(EXERCISE DATA Opens)

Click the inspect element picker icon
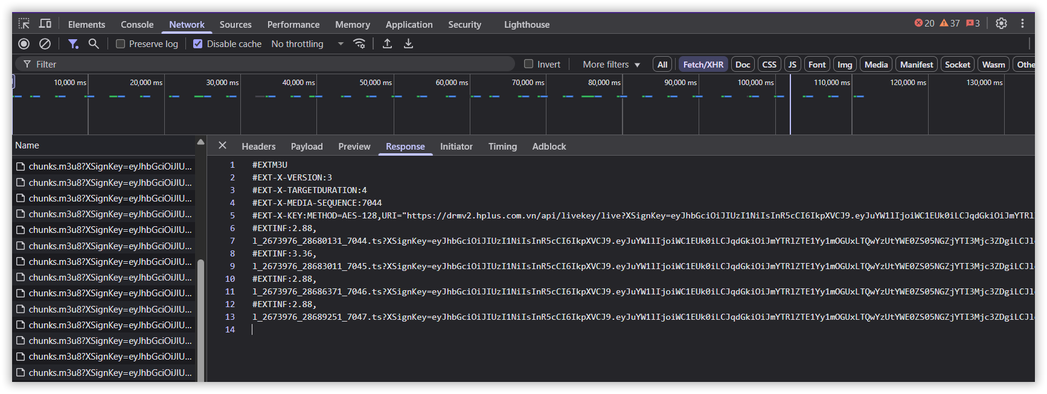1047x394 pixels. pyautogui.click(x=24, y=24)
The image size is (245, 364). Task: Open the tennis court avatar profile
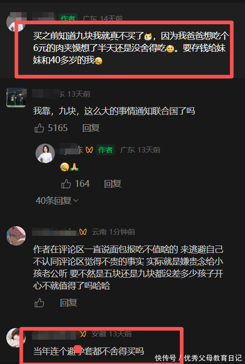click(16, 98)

(EXERCISE DATA Closes)
(EXERCISE DATA Opens)

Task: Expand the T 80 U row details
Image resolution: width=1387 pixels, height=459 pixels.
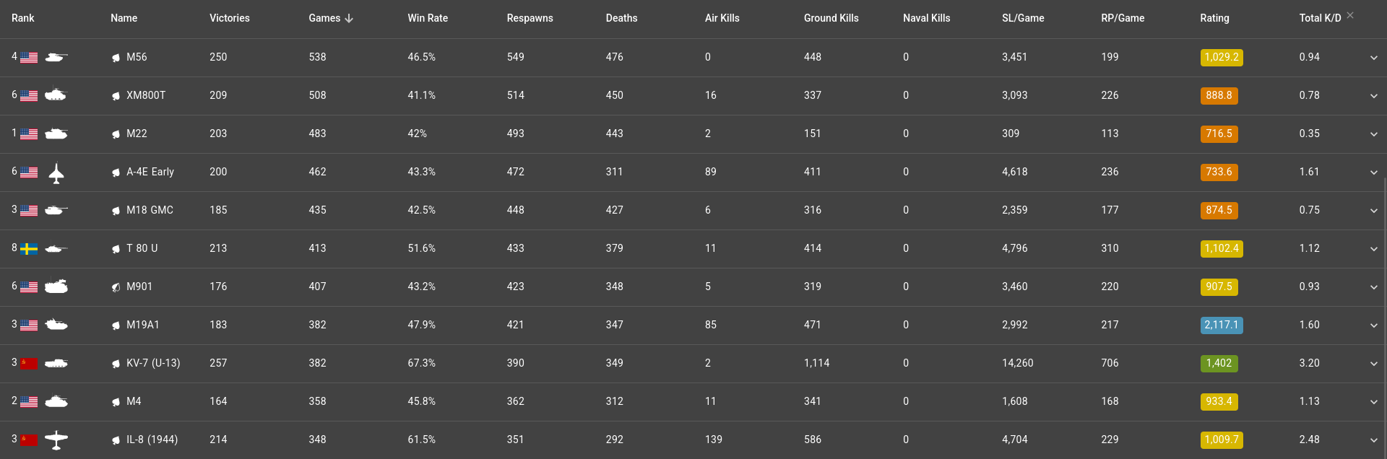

(EXERCISE DATA Closes)

The required output is the stretch of entries above from the line containing "Task: Expand the T 80 U row details" through the line containing "Image resolution: width=1387", reproduced exactly.

Task: Expand the T 80 U row details
Image resolution: width=1387 pixels, height=459 pixels.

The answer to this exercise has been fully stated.